Pixel coordinate grounding data:
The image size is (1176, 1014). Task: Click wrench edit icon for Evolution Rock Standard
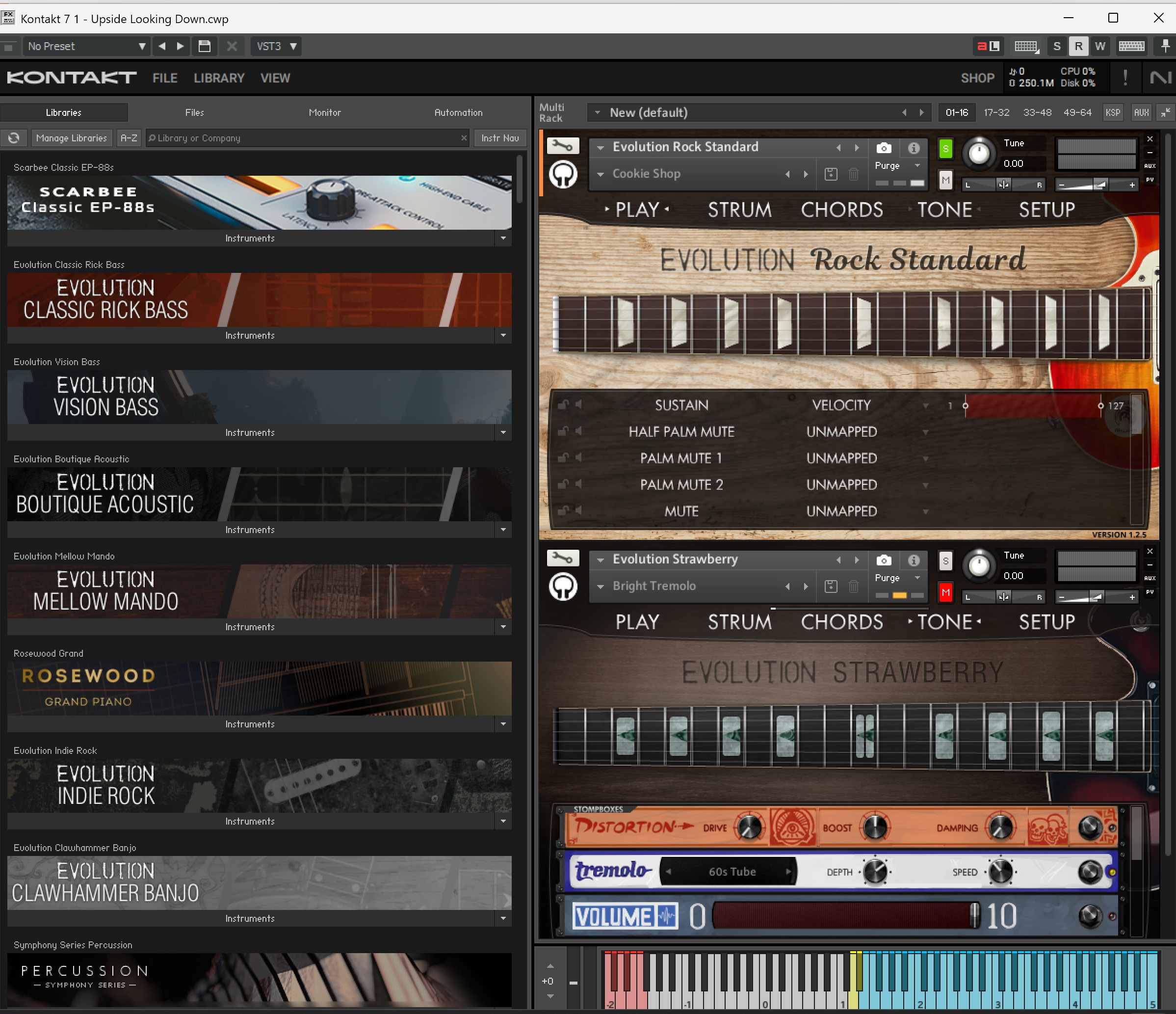pos(562,146)
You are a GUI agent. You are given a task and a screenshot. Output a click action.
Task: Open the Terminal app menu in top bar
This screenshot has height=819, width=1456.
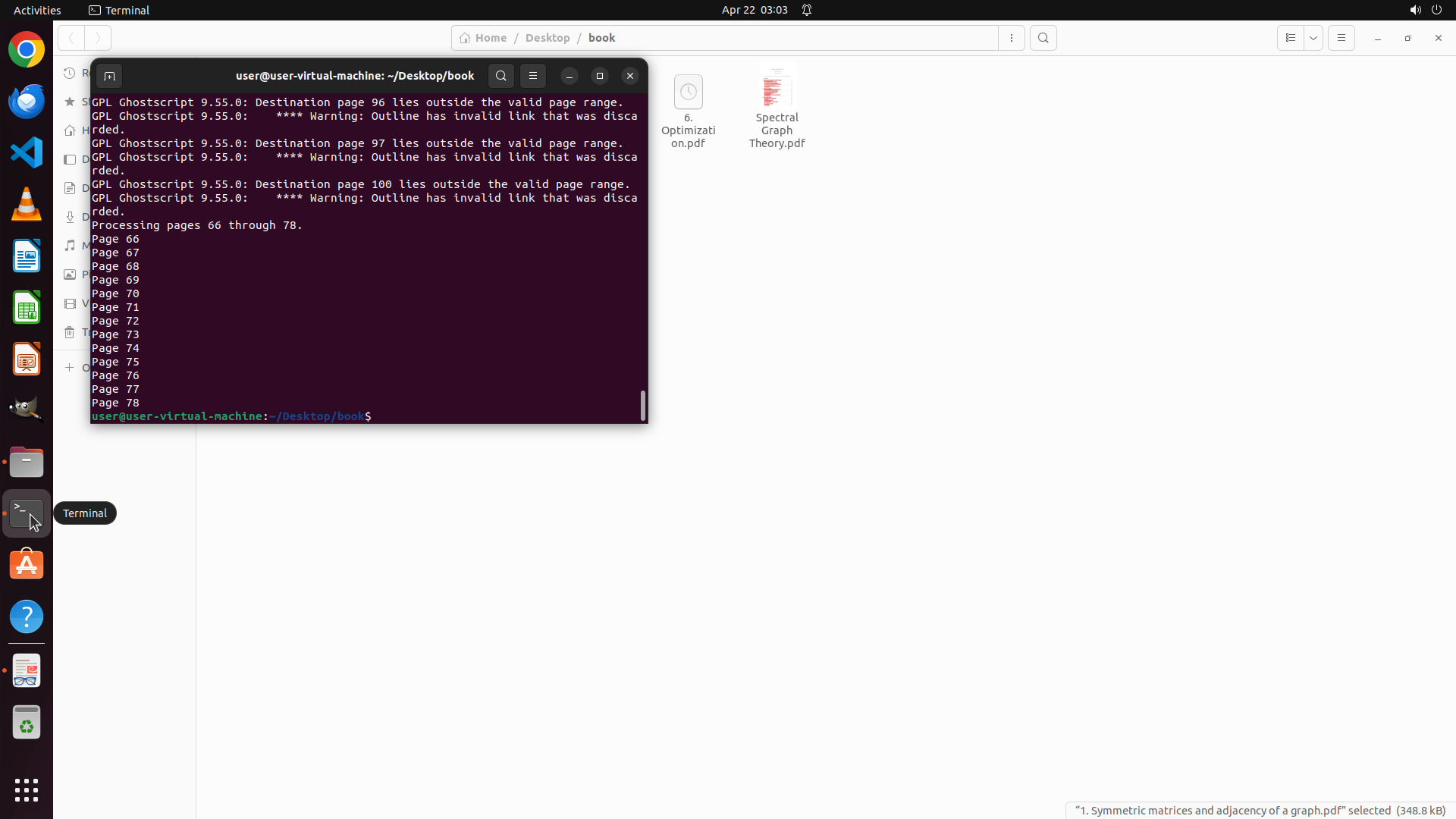tap(119, 10)
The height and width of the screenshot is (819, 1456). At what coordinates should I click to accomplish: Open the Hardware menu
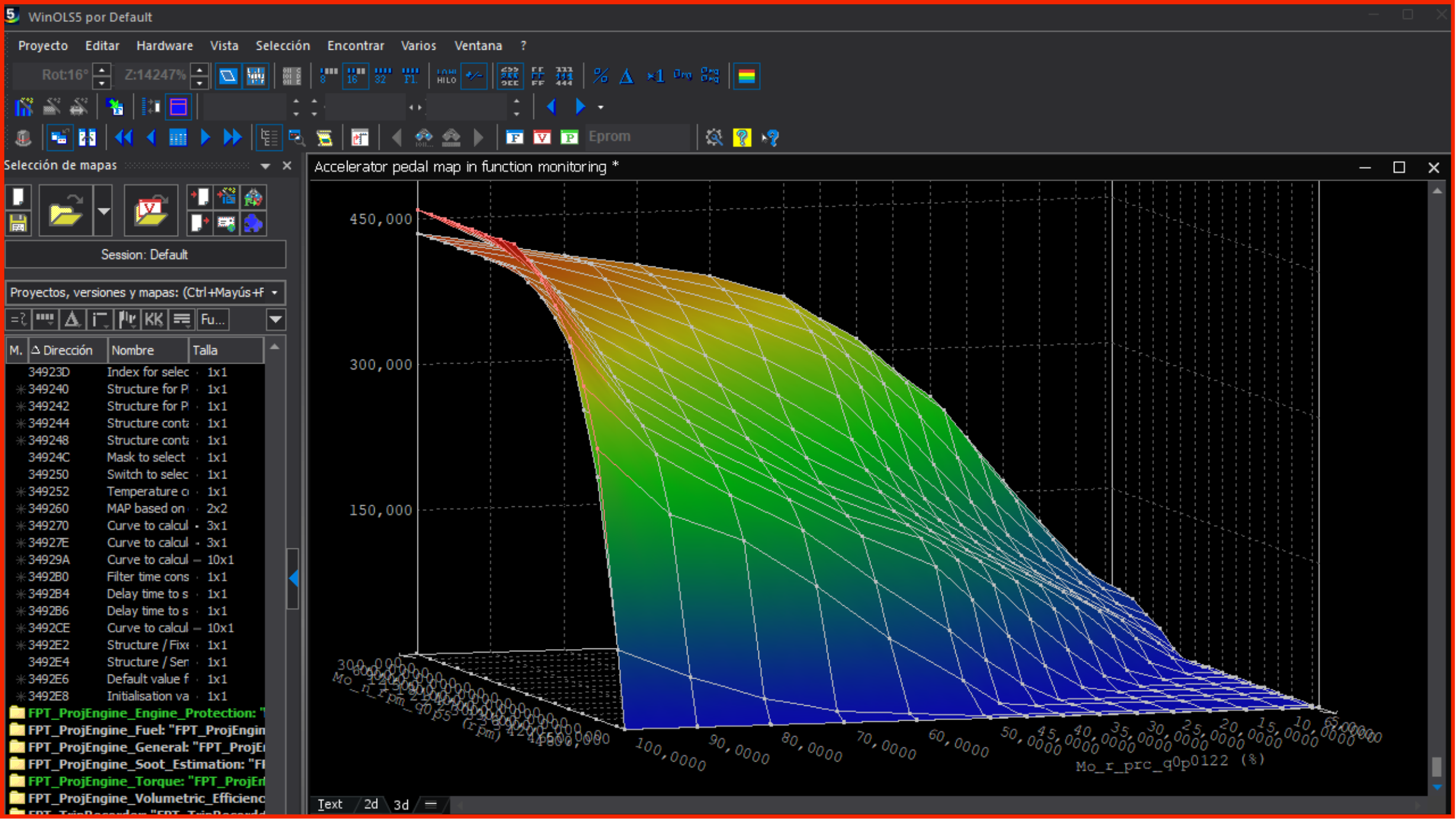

What you should do => All of the records above must be copied exactly, except for the pictures.

Answer for this exercise =>
The image size is (1176, 1014). Task: Click wrench edit icon for Evolution Rock Standard
pos(562,146)
You are a GUI agent. You are given a task and a screenshot. Output a click action.
Task: Open the Terminal app menu in top bar
This screenshot has height=819, width=1456.
tap(119, 10)
The height and width of the screenshot is (819, 1456). At what coordinates should I click to accomplish: Open the Hardware menu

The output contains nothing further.